- **Exercise requirements**: Word for word, restate the lines from the one holding "Screen dimensions: 1576x758" through the last line of the material below, and leave every picture out.

- **Source material**:
****************************************
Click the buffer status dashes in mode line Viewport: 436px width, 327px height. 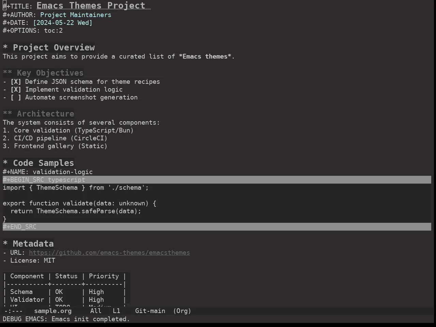(14, 311)
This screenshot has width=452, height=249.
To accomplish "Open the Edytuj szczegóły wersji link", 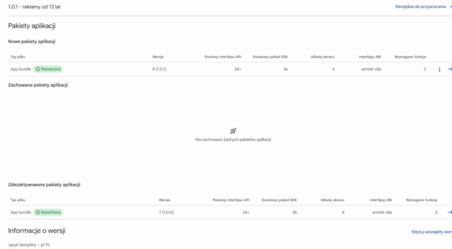I will (432, 232).
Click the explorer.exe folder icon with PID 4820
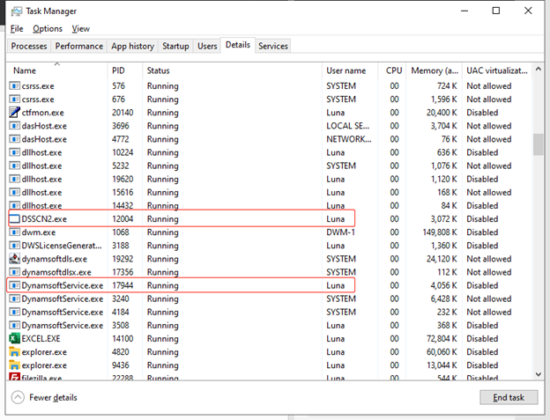The image size is (550, 420). point(14,352)
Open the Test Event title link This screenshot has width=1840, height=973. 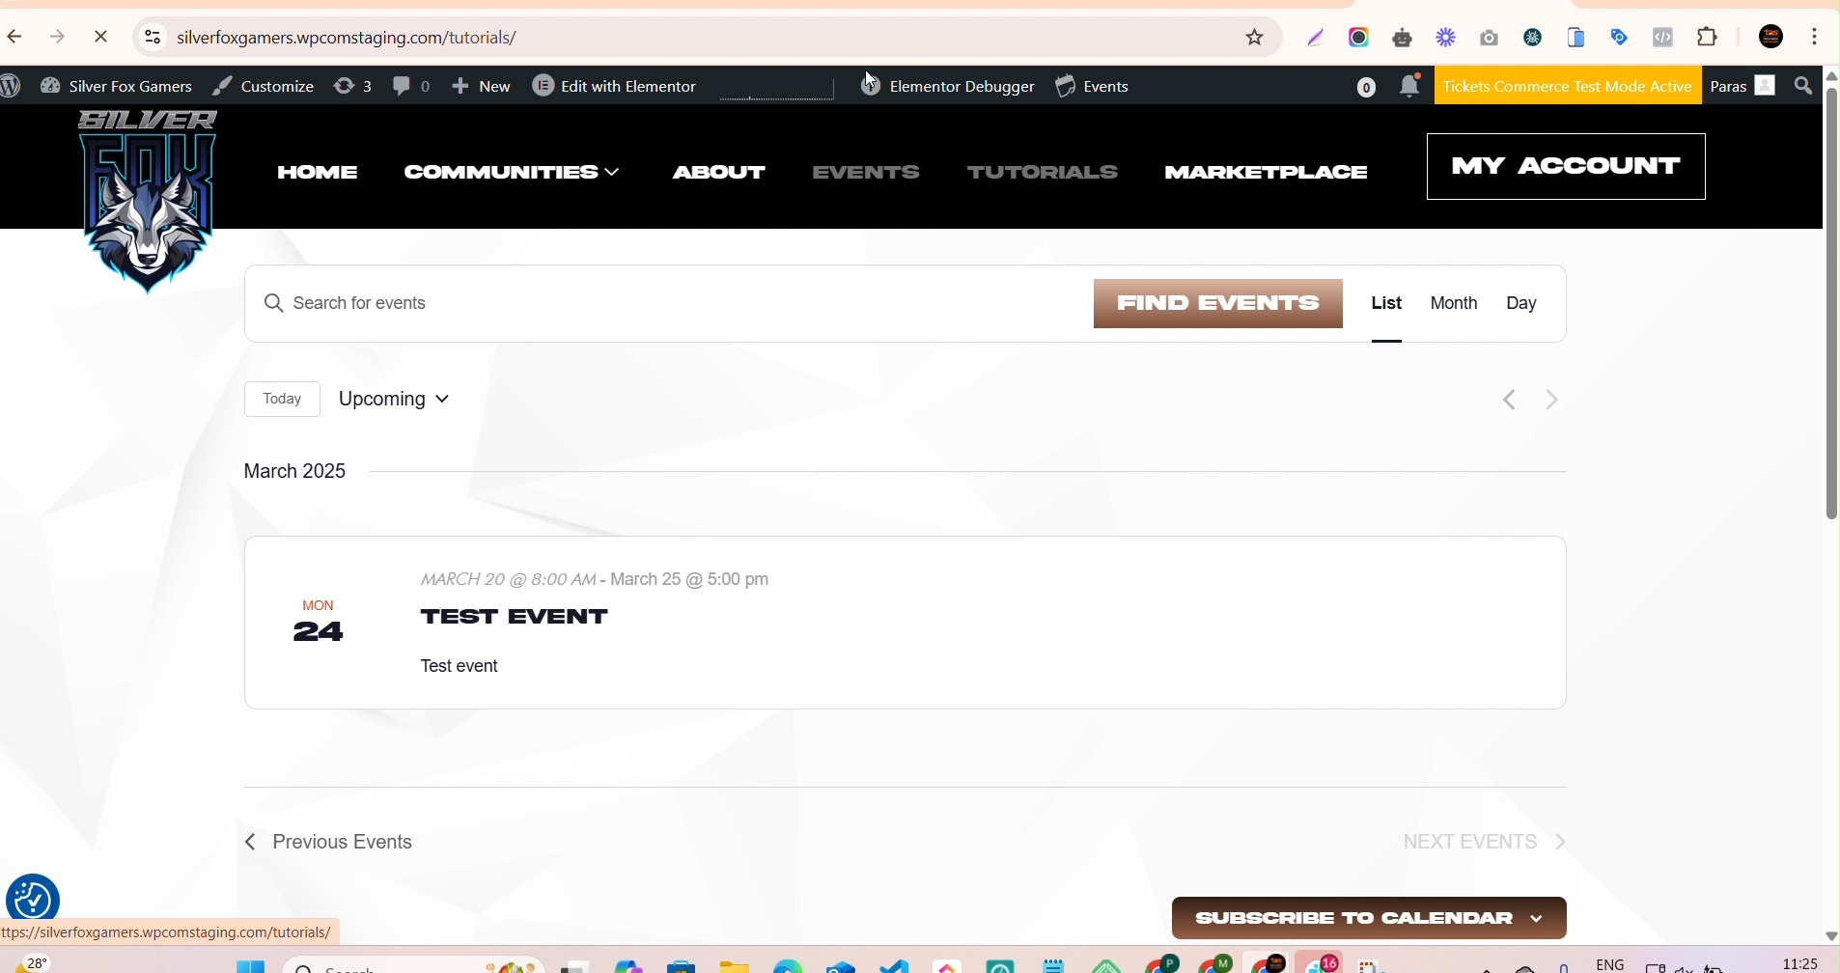(x=514, y=617)
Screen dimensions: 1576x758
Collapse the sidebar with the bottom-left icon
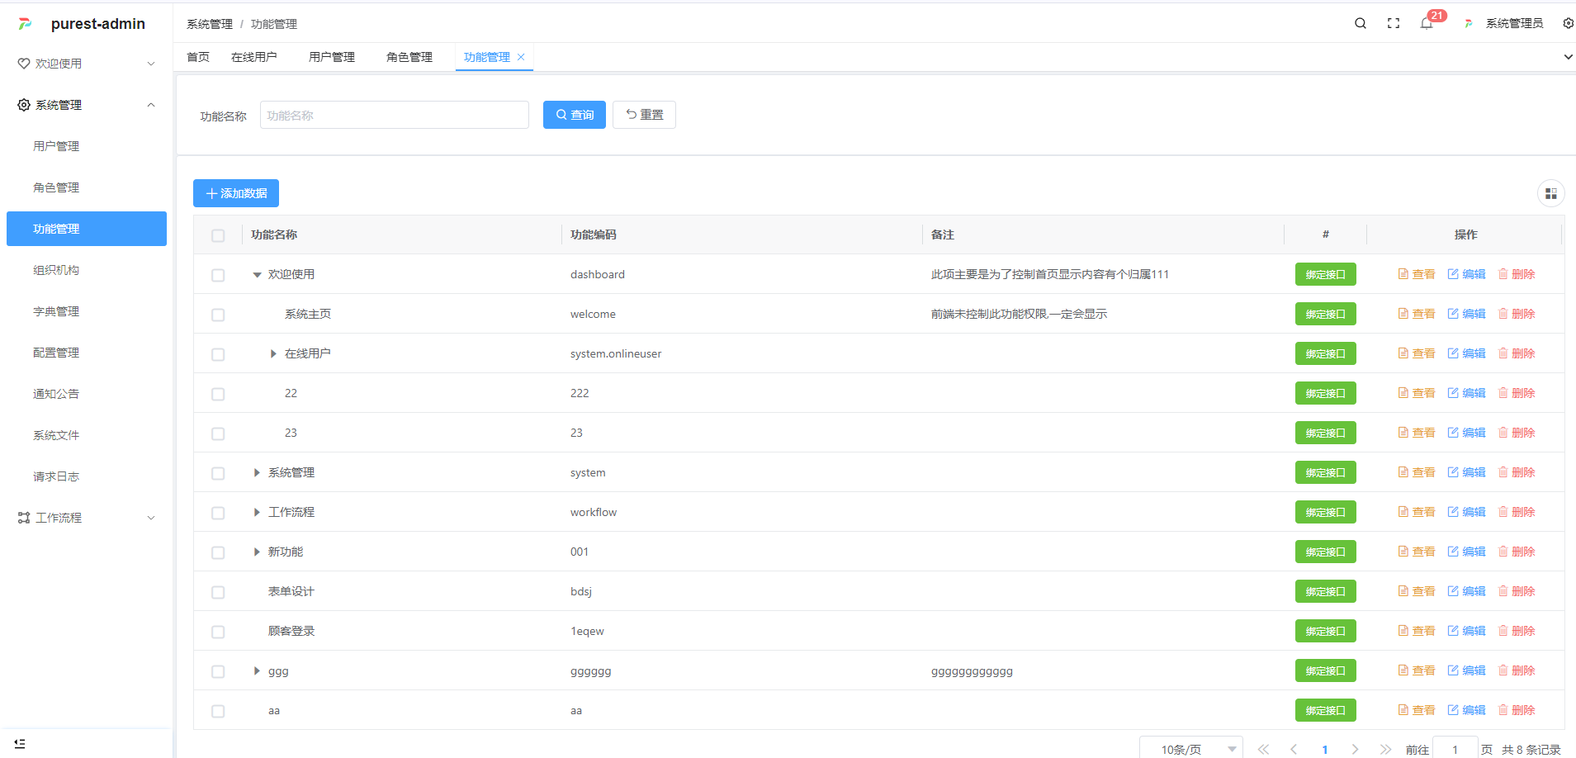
****************************************
- **Answer**:
Screen dimensions: 1576x758
Collapse the sidebar with the bottom-left icon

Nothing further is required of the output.